Dunque, la questione sollevata dai 126 editori che hanno inviato la lettera al Salone (lo stand del Libraccio al Padiglione 1 sottrae possibilità di acquisto a chi è presente al Lingotto) non è piaciuto a lettori e lettrici, almeno in molta parte. Il motivo è semplice: chi legge ha meno soldi di prima (molto, molto meno) e vuole avere la possibilità di comprare libri a prezzo più basso.
Di contro, un editore piccolo e medio spende già parecchio per essere al Salone e non è possibile vendere a prezzo ridotto.
Dunque ci sono tre esigenze da conciliare: quella di chi legge, che non ha più molti soldi a disposizione, quella di chi pubblica, che ne ha ugualmente pochi (sto parlando di editori piccoli e medi, lo ricordo) e quella di chi organizza fiere e manifestazioni legate al libro. Con la vecchia questione: si vendono meno libri perché i soldi sono pochi e i libri troppi. 

E visto che mentre sto scrivendo si attende l’intervento inaugurale del ministro della cultura Giuli, una domandina me la farei: oltre a dichiarare qua e là e inaugurare qua e là, cosa sta facendo il ministro medesimo per i libri, il cinema, il teatro e tutto quello che, insomma, si chiama cultura?

Anche se non sarò, dopo tanti anni, al Salone del Libro di Torino, non significa che i miei pensieri non siano da quelle parti. Funziona così, voi che mi scrivete, certo in ottima fede, sospirando sui tempi andati che non torneranno: a parte il fatto che torneranno, in chissà quale forma ma torneranno, non è che fermarsi per recuperare salute significa pensare soltanto ad antifiammatori e risonanze. Insomma, sono zoppa, non rimbecillita, grazie.
Ricominciamo. Come qualcuno di voi saprà, un gruppo di case editrici ha scritto al Salone per protestare contro la presenza dello stand del Libraccio: le case editrici, dal comunicato arrivato nella mia casella di posta, sono 126, 42 secondo la questura, o i giornali. Comunque sia, ci sono anche nomi ben noti, fra cui  Cliquot, Alegre, Emons, Exorma, Fanucci, L’Orma, Voland e così via.

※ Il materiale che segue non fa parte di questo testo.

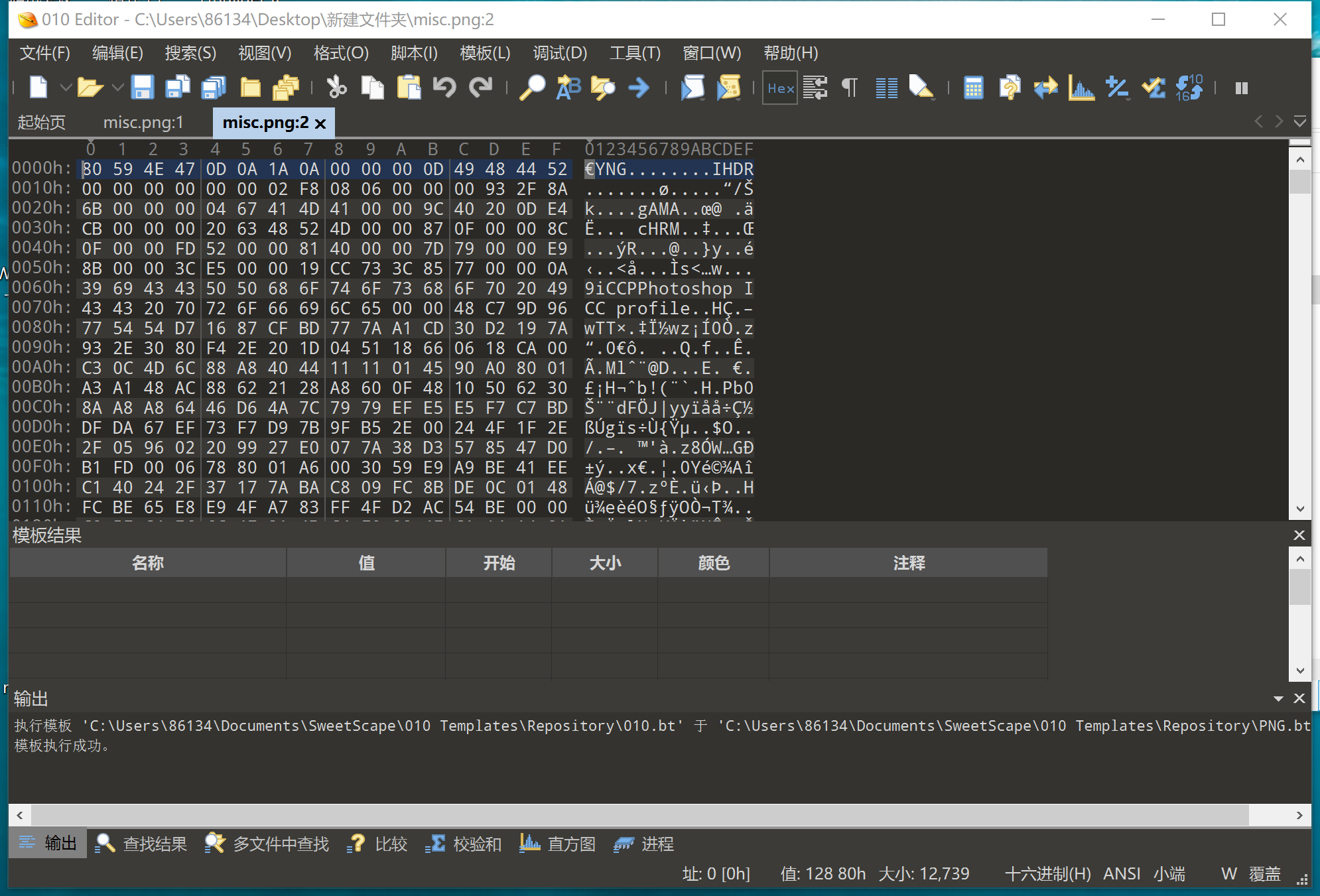Image resolution: width=1320 pixels, height=896 pixels.
Task: Click the 校验和 checksum tab
Action: [x=464, y=844]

Cosa dicono gli editori? Una cosa molto semplice, come leggerete dal comunicato sotto: uno stand come quello del Libraccio, di 350 metri quadri al padiglione 1, che vende libri usati a costo più che ribassato fa una concorrenza sleale agli editori presenti al Salone. Anche considerando che il prezzo del biglietto, aggiungo io, se acquistato in loco, è di ben 22 euro, e di questi tempi è dura sborsarli e avere anche soldi per acquistare libri a prezzo pieno. Aggiungo anche che la questione si è proposta, in modo diverso ma simile nella sostanza, con Più Libri Più Liberi, perché spendendo i tuoi soldi per un biglietto non economico (anche se inferiore a quello di Torino) magari vai a vedere gli scrittori più famosi all’Arena Robinson, che non pubblicano con editori piccoli e medi, e non compri i libri dei medesimi editori piccoli  e medi. Dunque, per chi si fanno le fiere e i saloni? Per i lettori e le lettrici, ma certo. Ma anche per gli editori che, pagando, rendono possibili quelle fiere e quei saloni.
Sui quotidiani, l’ad del Libraccio, Edoardo Scioscia, dice che in fondo il loro favorisce gli editori. Copio e incollo: “i visitatori potranno sfogliare un libro di seconda mano da noi e poi andare ad acquistarne una copia nuova dall’editore”. Se fosse fantascienza, sarebbe bellissimo.